§ **Task brief**
Go through the records below and restate each one word for word.

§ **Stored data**
════════

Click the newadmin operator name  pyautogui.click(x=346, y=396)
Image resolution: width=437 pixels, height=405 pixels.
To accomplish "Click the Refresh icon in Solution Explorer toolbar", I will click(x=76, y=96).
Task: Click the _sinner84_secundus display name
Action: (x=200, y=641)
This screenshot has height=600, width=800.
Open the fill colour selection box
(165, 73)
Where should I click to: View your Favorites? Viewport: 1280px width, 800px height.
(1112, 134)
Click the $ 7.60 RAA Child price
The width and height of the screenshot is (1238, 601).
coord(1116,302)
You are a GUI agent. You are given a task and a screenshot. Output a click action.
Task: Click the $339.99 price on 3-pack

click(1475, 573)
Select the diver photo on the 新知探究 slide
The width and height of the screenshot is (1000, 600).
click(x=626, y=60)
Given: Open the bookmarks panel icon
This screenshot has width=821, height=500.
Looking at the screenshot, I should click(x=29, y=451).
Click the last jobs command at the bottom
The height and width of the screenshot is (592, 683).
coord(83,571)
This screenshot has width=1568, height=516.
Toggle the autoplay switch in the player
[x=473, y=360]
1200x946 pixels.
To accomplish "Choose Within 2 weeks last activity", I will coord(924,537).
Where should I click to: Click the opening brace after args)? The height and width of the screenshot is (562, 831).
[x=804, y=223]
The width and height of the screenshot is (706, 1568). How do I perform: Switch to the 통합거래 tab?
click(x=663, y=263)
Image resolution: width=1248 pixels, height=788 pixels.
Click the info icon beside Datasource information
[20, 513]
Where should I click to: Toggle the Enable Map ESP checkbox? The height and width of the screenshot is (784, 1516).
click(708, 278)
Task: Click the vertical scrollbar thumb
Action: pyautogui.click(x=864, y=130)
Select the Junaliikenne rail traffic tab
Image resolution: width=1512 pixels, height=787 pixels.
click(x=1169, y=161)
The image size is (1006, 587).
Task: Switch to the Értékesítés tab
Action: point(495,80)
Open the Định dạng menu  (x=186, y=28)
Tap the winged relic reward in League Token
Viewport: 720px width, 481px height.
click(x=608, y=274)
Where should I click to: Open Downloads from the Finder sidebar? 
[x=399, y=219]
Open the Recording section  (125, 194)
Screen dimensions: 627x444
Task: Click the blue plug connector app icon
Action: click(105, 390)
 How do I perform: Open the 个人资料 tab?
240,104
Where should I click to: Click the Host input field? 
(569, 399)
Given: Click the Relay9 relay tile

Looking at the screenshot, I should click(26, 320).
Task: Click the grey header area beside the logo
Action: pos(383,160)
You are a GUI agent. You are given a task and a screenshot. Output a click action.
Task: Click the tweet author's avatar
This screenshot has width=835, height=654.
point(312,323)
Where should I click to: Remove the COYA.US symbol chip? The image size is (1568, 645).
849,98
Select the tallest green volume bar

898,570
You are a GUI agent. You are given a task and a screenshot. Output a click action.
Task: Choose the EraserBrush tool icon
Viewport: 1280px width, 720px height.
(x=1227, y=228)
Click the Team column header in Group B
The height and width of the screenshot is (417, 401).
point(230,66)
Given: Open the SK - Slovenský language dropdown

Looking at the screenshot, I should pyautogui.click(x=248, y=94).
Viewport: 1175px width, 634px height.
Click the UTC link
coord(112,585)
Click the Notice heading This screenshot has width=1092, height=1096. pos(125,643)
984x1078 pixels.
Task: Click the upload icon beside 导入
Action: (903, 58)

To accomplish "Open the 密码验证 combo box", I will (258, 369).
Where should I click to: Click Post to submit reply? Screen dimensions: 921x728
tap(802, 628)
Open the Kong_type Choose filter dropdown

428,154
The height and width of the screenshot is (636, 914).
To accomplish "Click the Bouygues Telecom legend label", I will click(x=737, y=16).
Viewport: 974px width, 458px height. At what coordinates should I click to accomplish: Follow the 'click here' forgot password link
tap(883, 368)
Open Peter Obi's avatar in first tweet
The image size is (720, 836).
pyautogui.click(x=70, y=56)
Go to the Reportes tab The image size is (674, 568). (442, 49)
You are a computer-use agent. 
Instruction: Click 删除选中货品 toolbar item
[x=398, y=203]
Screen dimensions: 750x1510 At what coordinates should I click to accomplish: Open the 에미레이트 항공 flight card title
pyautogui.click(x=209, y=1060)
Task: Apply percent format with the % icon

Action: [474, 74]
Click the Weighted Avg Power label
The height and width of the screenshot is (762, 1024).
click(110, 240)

════════

§ **Your solution**
Click the newadmin operator name  pyautogui.click(x=346, y=396)
Image resolution: width=437 pixels, height=405 pixels.
To accomplish "Click the Refresh icon in Solution Explorer toolbar", I will click(x=76, y=96).
Task: Click the _sinner84_secundus display name
Action: (x=200, y=641)
This screenshot has height=600, width=800.
Open the fill colour selection box
(165, 73)
Where should I click to: View your Favorites? Viewport: 1280px width, 800px height.
(1112, 134)
Click the $ 7.60 RAA Child price
The width and height of the screenshot is (1238, 601).
coord(1116,302)
You are a GUI agent. You are given a task and a screenshot. Output a click action.
Task: Click the $339.99 price on 3-pack

click(1475, 573)
Select the diver photo on the 新知探究 slide
The width and height of the screenshot is (1000, 600).
click(x=626, y=60)
Given: Open the bookmarks panel icon
This screenshot has width=821, height=500.
Looking at the screenshot, I should click(x=29, y=451).
Click the last jobs command at the bottom
The height and width of the screenshot is (592, 683).
coord(83,571)
This screenshot has width=1568, height=516.
Toggle the autoplay switch in the player
[x=473, y=360]
1200x946 pixels.
To accomplish "Choose Within 2 weeks last activity", I will coord(924,537).
Where should I click to: Click the opening brace after args)? The height and width of the screenshot is (562, 831).
[x=804, y=223]
The width and height of the screenshot is (706, 1568). How do I perform: Switch to the 통합거래 tab?
click(x=663, y=263)
Image resolution: width=1248 pixels, height=788 pixels.
Click the info icon beside Datasource information
[20, 513]
Where should I click to: Toggle the Enable Map ESP checkbox? The height and width of the screenshot is (784, 1516).
click(708, 278)
Task: Click the vertical scrollbar thumb
Action: pyautogui.click(x=864, y=130)
Select the Junaliikenne rail traffic tab
Image resolution: width=1512 pixels, height=787 pixels.
click(x=1169, y=161)
The image size is (1006, 587).
Task: Switch to the Értékesítés tab
Action: point(495,80)
Open the Định dạng menu  (x=186, y=28)
Tap the winged relic reward in League Token
Viewport: 720px width, 481px height.
click(x=608, y=274)
Where should I click to: Open Downloads from the Finder sidebar? 
[x=399, y=219]
Open the Recording section  (125, 194)
Screen dimensions: 627x444
Task: Click the blue plug connector app icon
Action: click(105, 390)
 How do I perform: Open the 个人资料 tab?
240,104
Where should I click to: Click the Host input field? 
(569, 399)
Given: Click the Relay9 relay tile

Looking at the screenshot, I should click(26, 320).
Task: Click the grey header area beside the logo
Action: pos(383,160)
You are a GUI agent. You are given a task and a screenshot. Output a click action.
Task: Click the tweet author's avatar
This screenshot has width=835, height=654.
point(312,323)
Where should I click to: Remove the COYA.US symbol chip? The image size is (1568, 645).
849,98
Select the tallest green volume bar

898,570
You are a GUI agent. You are given a task and a screenshot. Output a click action.
Task: Choose the EraserBrush tool icon
Viewport: 1280px width, 720px height.
(x=1227, y=228)
Click the Team column header in Group B
The height and width of the screenshot is (417, 401).
point(230,66)
Given: Open the SK - Slovenský language dropdown

Looking at the screenshot, I should pyautogui.click(x=248, y=94).
Viewport: 1175px width, 634px height.
Click the UTC link
coord(112,585)
Click the Notice heading This screenshot has width=1092, height=1096. pos(125,643)
984x1078 pixels.
Task: Click the upload icon beside 导入
Action: (903, 58)

To accomplish "Open the 密码验证 combo box", I will (258, 369).
Where should I click to: Click Post to submit reply? Screen dimensions: 921x728
tap(802, 628)
Open the Kong_type Choose filter dropdown

428,154
The height and width of the screenshot is (636, 914).
To accomplish "Click the Bouygues Telecom legend label", I will click(x=737, y=16).
Viewport: 974px width, 458px height. At what coordinates should I click to accomplish: Follow the 'click here' forgot password link
tap(883, 368)
Open Peter Obi's avatar in first tweet
The image size is (720, 836).
pyautogui.click(x=70, y=56)
Go to the Reportes tab The image size is (674, 568). (442, 49)
You are a computer-use agent. 
Instruction: Click 删除选中货品 toolbar item
[x=398, y=203]
Screen dimensions: 750x1510 At what coordinates should I click to accomplish: Open the 에미레이트 항공 flight card title
pyautogui.click(x=209, y=1060)
Task: Apply percent format with the % icon

Action: [474, 74]
Click the Weighted Avg Power label
The height and width of the screenshot is (762, 1024).
click(110, 240)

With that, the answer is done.